Having delivered significant progress in other markets like cloud computing and cyber security, can AI play a valuable role in drug discovery?
In theory, drug discovery and design are exactly the sort of problems that ought to lend themselves well to the input of intelligent automation. For example, the number of potential drug molecule permutations is around 1060, presenting an attractive optimization problem for AI, which can be trained to recognize potential lead compounds and provide validation of the drug target and drug structure design. Notably, this task can be both forward- and backward-looking.
The power of AI is illustrated by the fact that in just four days, a team of researchers from BenevolentAI identified baricitinib as a potential Covid-19 treatment. The Eli Lilly drug normally used to treat rheumatoid arthritis could tackle both the Covid-19 virus, and the body’s inflammatory reaction to it. It was the first time AI had discovered an existing drug to re-target a new problem.
Having observed its tangible benefits, many companies are taking advantage of intelligent automation. E.g., as recently as 2020, Pfizer did not have the means to automatically screen one of its libraries holding data on 4.5bn commercially available compounds. Now, it can scan the entire database in 48 hours, vastly speeding up its ability to identify potential new medicines.
According to Deep Knowledge Analytics (2H2019), there were over 170 AI-powered research and development (R&D) companies globally, and 35 major R&D centers utilizing AI. A 2019 Deloitte survey highlighted that over 40% of drug discovery start-ups use AI to screen chemical repositories for potential drug candidates, 28% use AI to find new drug targets, and 17% use it for computer-assisted molecular design. Miraz Rahman, a professor of medicinal chemistry at King’s College London, believes that within the next decade, all big pharma companies will have integrated AI into drug discovery.
Importantly, there is little expectation presently that AI replaces human expertise. Rather, AI is seen as a way of enhancing it. Subject matter experts are critical in defining data for AI analysis and providing peer review and end-to-end verification of results. Furthermore, just as with any powerful tool, if left unchecked, AI can be used for nefarious means. In a recent demonstration, an AI model was trained with a starting set of molecules and tasked to calculate how to adapt them to become increasingly toxic. The outcome was troubling: within hours, the model had proposed over 40,000 potential harmful molecules.
Drug discovery is just one phase in the broader process of getting new drugs approved. Just as with the discovery, other parts of the process bring idiosyncratic inefficiencies that could be improved. Gene sequencing continues to better in speed, accuracy, and cost. Illumina is the dominant player in the industry, but newcomers like Oxford Nanopore continue to drive innovation. Cell manipulation is seeing dramatic advances driven by companies like Berkeley Lights. Elsewhere, Genmab has delivered excellent progress in the field of antibody screening. Finally, CROs like Icon allow large pharma companies to outsource some of the heavy lifting and focus on the most complex research. Each part of the value chain is seeing improvement, contributing to a greater whole.
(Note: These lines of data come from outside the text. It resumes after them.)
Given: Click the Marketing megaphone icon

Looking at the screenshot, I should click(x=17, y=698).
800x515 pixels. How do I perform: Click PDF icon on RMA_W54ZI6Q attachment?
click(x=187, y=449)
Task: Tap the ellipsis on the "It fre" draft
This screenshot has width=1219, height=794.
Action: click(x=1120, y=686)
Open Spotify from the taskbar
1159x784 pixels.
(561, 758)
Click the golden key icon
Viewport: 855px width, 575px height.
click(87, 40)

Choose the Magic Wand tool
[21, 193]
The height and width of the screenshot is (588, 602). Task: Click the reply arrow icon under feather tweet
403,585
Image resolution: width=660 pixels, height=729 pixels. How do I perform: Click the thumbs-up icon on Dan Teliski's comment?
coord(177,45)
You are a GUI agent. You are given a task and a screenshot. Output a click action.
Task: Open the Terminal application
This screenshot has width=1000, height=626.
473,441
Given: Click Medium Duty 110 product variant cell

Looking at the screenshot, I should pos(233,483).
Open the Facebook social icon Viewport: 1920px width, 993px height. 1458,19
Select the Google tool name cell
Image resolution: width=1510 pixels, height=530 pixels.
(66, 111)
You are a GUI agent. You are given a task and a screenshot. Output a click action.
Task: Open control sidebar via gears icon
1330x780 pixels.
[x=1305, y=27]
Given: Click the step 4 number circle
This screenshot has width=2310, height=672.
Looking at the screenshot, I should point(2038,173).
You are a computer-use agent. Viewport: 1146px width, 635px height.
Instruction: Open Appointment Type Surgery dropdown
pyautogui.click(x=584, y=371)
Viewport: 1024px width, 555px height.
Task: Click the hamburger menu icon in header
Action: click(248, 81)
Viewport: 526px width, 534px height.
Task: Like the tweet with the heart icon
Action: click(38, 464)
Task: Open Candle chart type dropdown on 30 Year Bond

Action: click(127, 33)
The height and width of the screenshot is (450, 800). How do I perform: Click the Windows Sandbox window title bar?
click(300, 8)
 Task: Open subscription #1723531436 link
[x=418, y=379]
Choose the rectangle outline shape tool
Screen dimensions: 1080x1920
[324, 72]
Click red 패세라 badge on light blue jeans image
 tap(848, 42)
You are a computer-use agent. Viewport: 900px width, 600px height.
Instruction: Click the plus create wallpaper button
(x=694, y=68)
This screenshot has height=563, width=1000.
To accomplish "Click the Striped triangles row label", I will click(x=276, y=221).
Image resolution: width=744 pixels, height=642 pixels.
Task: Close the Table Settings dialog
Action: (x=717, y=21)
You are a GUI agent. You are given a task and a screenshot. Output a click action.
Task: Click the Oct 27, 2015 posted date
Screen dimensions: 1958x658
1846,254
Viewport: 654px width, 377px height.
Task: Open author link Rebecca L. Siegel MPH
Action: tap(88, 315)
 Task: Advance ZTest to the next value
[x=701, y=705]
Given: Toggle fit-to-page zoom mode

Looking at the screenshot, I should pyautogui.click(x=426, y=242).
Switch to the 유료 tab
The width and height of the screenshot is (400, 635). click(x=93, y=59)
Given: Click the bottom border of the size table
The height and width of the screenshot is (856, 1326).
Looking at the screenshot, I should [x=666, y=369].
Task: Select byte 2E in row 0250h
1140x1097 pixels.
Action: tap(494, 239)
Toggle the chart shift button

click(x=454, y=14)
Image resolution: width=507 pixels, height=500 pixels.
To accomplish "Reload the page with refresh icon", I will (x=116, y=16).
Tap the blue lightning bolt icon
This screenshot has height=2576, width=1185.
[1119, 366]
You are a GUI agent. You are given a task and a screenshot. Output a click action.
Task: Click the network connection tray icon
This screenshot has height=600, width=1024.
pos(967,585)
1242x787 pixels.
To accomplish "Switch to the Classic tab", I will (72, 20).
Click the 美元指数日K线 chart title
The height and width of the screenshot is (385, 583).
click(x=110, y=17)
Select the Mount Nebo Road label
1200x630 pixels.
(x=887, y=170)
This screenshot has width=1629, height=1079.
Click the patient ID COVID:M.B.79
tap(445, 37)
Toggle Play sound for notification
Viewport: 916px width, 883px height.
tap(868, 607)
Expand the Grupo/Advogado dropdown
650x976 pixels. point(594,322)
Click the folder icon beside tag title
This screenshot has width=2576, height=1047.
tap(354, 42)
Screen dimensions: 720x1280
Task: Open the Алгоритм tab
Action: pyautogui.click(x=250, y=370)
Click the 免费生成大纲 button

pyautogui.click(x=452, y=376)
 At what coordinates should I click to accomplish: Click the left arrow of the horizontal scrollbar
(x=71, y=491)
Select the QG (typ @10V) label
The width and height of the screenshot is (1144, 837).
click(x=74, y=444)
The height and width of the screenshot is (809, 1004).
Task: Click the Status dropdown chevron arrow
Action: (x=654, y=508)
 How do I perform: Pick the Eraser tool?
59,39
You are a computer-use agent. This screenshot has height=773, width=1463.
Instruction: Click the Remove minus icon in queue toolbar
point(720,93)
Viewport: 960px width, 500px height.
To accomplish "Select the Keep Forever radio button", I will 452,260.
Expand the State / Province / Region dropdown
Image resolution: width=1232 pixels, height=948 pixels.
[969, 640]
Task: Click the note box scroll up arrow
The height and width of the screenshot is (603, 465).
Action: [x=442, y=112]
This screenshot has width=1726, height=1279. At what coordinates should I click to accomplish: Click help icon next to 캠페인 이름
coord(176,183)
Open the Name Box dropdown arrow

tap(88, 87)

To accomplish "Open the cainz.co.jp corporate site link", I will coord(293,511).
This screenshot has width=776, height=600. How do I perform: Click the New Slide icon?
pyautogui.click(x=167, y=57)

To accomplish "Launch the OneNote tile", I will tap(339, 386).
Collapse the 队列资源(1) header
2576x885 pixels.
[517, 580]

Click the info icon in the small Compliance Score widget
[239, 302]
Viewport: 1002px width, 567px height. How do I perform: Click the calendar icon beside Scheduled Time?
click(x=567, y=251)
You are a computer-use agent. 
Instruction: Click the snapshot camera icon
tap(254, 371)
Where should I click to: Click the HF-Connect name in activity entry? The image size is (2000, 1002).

Drug discovery remains an important part of the overall drug development process, and one that potentially lends itself well for trained automation to play a greater role in. With the right balance between human and machine, and the appropriate checks in place to ensure strict adherence to the task, AI looks set to play an increasingly important role in how we go about discovering new medicines. The future of drug discovery looks bright – Hippocrates would be proud of how far we’ve come.